## Material for this task
>>>
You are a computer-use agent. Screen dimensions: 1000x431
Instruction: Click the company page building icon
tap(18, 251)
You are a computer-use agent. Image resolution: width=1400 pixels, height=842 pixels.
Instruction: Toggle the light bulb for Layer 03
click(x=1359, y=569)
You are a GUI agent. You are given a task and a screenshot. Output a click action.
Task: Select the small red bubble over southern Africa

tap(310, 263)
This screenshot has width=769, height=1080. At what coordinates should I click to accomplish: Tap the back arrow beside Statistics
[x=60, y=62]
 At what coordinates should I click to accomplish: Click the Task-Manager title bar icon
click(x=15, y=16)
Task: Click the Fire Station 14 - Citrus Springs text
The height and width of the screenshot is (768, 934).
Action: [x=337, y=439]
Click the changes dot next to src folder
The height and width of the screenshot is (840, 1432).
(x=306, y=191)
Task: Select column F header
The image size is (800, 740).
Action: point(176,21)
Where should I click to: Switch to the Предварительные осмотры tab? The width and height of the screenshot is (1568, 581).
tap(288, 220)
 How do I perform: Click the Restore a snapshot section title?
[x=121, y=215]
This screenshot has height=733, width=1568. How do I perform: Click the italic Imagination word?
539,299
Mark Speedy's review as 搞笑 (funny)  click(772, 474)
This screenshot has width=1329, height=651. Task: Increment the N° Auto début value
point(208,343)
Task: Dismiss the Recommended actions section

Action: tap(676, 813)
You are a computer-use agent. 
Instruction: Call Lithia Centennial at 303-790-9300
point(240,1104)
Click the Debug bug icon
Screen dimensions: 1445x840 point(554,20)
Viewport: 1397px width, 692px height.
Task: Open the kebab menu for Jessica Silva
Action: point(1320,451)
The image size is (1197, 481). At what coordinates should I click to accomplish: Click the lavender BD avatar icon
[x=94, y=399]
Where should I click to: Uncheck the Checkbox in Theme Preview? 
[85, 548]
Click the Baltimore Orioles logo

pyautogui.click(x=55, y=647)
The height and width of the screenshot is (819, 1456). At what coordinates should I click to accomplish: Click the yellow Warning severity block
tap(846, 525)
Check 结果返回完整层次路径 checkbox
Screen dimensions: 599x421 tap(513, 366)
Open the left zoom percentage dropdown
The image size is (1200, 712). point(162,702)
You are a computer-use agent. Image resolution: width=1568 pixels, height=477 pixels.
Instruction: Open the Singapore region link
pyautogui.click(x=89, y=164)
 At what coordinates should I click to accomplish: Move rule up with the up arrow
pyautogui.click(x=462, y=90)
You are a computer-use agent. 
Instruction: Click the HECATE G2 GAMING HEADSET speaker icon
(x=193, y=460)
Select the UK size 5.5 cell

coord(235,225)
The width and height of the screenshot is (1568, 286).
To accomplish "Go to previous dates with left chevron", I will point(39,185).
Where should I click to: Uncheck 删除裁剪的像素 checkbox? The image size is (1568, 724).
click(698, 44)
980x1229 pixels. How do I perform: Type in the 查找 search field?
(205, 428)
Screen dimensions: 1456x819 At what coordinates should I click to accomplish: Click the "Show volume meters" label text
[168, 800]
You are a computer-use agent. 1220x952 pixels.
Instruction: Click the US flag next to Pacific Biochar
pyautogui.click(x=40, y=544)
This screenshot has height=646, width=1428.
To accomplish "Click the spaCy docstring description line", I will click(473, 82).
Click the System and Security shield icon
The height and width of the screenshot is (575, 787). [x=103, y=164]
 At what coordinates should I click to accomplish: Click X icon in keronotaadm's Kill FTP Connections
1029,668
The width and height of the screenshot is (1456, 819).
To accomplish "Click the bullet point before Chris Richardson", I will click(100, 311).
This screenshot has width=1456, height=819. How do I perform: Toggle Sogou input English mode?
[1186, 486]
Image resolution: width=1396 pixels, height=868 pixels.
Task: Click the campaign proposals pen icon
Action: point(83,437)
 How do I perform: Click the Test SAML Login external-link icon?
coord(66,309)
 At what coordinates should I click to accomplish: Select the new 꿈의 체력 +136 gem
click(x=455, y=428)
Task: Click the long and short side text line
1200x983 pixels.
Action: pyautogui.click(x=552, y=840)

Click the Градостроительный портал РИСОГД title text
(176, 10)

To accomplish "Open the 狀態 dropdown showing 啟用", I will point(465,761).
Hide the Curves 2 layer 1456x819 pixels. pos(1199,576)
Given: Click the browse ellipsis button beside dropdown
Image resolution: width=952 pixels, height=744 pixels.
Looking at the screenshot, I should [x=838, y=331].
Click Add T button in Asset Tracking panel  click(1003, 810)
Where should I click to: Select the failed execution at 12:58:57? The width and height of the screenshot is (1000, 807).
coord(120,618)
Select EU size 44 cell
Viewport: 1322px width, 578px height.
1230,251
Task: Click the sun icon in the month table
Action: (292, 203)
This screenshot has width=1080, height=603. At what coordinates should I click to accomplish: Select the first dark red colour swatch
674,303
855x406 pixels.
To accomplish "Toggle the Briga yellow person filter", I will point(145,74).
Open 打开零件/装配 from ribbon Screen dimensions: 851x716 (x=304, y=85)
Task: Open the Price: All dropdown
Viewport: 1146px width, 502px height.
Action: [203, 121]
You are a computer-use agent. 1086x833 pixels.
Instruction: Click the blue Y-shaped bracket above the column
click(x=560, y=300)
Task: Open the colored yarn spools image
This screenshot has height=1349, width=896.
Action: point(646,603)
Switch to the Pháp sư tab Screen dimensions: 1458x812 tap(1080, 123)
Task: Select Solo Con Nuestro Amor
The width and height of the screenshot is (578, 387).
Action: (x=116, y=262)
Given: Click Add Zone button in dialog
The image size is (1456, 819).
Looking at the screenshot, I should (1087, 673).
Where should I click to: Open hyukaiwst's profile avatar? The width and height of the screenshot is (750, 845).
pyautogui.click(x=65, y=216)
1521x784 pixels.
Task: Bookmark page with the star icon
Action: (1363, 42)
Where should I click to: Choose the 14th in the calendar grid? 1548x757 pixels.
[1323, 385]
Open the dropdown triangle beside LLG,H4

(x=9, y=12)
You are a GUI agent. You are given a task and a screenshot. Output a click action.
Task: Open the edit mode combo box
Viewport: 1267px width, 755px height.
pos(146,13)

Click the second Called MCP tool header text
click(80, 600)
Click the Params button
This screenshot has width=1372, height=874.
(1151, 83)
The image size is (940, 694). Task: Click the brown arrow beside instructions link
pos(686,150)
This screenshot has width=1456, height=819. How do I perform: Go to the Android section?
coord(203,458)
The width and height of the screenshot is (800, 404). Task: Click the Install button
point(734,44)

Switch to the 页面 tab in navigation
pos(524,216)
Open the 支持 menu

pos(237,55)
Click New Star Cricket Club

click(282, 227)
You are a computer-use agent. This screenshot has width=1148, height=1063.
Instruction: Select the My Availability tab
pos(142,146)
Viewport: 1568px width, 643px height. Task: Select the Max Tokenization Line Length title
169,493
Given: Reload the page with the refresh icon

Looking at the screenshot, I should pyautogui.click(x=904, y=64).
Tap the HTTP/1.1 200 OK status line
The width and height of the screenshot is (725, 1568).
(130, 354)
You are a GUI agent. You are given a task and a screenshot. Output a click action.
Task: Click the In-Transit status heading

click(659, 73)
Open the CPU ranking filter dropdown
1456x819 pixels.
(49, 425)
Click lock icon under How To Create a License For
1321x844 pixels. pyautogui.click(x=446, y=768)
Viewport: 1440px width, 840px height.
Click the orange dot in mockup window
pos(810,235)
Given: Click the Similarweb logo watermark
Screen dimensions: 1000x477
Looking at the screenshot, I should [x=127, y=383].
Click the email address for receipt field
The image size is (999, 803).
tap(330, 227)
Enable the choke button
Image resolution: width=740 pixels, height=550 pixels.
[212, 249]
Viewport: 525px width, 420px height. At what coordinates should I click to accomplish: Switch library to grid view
<<<
Copy out the records again word for word, starting at the line containing "This screenshot has width=1456, height=819. How do I perform: Go" and ending at the line containing "pos(142,146)", with both of those lines included.

This screenshot has width=1456, height=819. How do I perform: Go to the Android section?
coord(203,458)
The width and height of the screenshot is (800, 404). Task: Click the Install button
point(734,44)

Switch to the 页面 tab in navigation
pos(524,216)
Open the 支持 menu

pos(237,55)
Click New Star Cricket Club

click(282, 227)
You are a computer-use agent. This screenshot has width=1148, height=1063.
Instruction: Select the My Availability tab
pos(142,146)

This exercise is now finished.